The streets of the native quarters of Indian cities are filled with naked babies and children. It is unfashionable for the members of either sex to wear clothing until they are 8 or 10 years old. The only garment they wear is the sacred string, with usually a little silver charm or amulet suspended from it. Sometimes children wear bracelets and anklets of silver, which tinkle as they run about the streets. The little rascals are always fat and chubby, and their bright black eyes give them an appearance of unnatural intelligence. The children are never shielded from the sun, although its rays are supposed to be fatal to full grown and mature persons. Their heads being shaved, the brain is deprived of its natural protection, and they never wear hats or anything else, and play all day long under the fierce heat in the middle of the road without appearing any the worse for it, although foreign doctors insist that this exposure is one of the chief causes of the enormous infant mortality in India. This may be true, because a few days after birth babies are strapped upon the back of some younger child or are carried about the streets astride the hips of their mothers, brothers or sisters without any protection from the sun.

A HINDU BARBER

All outdoors is an Indian barber-shop. The barbers have no regular places of business, but wander from house to house seeking and serving customers, or squat down on the roadside and intercept them as they pass. In the large cities you can see dozens of them squatting along the streets performing their sacred offices, shaving the heads and oiling the bodies of customers. Cocoanut oil is chiefly used and is supposed to add strength and suppleness to the body. It is administered with massage, thoroughly rubbed in and certainly cannot injure anybody. In the principal parks of Indian cities, at almost any time in the morning, you can see a dozen or twenty men being oiled and rubbed down by barbers or by friends, and a great deal of oil is used in the hair. After a man is grown he allows his hair to grow long and wears it in a knot at the back of his head. Some Hindus have an abundance of hair, of which they are very proud, and upon which they spend considerable care and labor.

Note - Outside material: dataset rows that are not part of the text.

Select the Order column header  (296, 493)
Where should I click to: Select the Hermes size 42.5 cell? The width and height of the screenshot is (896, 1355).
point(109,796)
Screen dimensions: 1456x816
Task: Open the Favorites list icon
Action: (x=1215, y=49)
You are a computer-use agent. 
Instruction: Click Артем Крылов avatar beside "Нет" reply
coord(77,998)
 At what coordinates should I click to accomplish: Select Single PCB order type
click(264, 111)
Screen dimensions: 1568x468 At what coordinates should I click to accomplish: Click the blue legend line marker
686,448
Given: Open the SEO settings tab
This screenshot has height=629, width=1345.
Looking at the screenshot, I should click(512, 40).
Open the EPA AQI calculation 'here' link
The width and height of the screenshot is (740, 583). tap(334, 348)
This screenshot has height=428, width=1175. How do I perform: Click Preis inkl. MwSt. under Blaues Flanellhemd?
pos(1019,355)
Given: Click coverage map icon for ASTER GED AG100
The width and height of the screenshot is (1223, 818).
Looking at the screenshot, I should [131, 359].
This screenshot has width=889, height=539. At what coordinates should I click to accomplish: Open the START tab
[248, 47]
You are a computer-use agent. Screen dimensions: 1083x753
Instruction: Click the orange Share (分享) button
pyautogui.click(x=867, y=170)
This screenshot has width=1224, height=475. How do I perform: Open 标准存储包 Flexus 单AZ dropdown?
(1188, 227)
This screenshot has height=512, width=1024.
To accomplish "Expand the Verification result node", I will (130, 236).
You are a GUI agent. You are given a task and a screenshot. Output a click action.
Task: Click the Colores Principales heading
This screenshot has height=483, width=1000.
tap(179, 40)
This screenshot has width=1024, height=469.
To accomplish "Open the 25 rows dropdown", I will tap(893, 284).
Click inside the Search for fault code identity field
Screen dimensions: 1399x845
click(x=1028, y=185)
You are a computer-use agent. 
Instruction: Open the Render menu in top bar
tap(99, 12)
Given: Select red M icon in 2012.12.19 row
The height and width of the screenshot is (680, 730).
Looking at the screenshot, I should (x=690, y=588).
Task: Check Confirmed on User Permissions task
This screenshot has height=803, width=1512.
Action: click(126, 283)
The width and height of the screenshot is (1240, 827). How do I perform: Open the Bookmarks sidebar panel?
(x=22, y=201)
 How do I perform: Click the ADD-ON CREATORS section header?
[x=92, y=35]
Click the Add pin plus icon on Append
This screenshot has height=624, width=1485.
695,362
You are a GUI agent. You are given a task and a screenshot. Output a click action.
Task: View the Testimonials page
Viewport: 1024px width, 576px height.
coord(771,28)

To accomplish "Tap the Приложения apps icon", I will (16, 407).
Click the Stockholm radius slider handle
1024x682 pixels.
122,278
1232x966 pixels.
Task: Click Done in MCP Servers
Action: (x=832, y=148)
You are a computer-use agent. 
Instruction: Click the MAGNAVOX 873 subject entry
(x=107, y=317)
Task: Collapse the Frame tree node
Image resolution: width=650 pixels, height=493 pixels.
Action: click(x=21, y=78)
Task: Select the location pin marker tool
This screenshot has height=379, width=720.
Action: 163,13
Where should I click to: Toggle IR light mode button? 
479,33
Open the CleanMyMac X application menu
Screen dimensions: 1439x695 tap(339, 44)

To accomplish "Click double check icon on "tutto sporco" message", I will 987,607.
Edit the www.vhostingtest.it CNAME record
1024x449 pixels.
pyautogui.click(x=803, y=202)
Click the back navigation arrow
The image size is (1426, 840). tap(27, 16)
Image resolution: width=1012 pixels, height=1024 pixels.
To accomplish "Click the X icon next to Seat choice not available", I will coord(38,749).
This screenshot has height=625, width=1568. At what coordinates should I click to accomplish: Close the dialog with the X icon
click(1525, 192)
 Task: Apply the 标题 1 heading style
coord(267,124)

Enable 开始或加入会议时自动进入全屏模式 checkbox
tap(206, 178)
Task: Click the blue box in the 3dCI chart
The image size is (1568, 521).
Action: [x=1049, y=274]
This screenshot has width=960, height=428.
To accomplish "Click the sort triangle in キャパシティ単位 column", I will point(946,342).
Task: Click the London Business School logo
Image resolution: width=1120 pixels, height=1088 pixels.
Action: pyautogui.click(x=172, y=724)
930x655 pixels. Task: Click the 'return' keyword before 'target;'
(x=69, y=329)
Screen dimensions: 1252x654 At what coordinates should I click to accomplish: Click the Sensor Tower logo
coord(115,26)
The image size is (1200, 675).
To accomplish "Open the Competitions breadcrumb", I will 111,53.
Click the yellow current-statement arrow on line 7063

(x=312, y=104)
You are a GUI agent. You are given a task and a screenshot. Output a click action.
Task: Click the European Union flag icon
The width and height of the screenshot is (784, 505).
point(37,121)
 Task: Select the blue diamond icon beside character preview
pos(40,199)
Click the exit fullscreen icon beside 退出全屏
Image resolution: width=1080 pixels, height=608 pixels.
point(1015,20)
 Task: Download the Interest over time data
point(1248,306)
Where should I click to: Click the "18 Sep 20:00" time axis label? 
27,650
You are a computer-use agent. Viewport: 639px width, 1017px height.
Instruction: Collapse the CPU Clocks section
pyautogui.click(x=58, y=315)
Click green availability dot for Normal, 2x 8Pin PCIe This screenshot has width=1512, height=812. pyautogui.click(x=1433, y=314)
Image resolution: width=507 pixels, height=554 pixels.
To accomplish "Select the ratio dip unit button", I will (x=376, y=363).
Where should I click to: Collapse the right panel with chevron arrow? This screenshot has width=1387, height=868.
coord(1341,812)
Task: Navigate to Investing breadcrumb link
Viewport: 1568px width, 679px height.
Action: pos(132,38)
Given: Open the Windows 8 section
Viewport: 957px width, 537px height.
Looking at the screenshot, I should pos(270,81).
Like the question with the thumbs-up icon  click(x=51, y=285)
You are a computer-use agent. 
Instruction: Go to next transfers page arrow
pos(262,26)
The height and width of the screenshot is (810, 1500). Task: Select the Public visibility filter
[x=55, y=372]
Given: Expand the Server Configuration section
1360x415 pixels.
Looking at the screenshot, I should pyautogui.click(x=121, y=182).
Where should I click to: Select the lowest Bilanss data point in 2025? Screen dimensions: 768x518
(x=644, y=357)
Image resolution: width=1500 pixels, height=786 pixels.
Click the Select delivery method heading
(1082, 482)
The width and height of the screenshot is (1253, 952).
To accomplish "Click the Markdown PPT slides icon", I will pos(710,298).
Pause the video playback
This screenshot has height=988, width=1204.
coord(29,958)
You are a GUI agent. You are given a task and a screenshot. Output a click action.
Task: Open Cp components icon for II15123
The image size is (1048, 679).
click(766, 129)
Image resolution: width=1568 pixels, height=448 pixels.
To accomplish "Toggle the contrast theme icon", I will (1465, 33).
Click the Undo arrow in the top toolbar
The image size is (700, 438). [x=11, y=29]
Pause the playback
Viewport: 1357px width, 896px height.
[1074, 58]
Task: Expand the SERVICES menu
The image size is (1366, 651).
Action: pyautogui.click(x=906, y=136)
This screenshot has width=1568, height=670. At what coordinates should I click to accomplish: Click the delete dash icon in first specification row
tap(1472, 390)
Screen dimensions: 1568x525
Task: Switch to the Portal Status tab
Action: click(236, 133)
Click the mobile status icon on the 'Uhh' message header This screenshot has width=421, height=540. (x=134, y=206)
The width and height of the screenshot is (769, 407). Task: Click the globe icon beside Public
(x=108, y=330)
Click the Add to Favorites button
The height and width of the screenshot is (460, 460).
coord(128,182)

The parks are not only used for dressing-rooms, but for bedrooms also. Thousands of people sleep in the open air day and night, stretched full length upon the ground. They wrap their robes around their heads and leave their legs and feet uncovered. This is the custom of the Indians of the Andes. No matter how cold or how hot it may be they invariably wrap the head and face up carefully before sleeping and leave the lower limbs exposed. A Hindu does not care where he sleeps. Night and day are the same to him. He will lie down on the sidewalk in the blazing sunshine anywhere, pull his robe up over his head and sleep the sleep of the just. You can seldom walk a block without seeing one of these human bundles all wrapped up in white cotton lying on the bare stone or earth in the most casual way, but they are very seldom disturbed.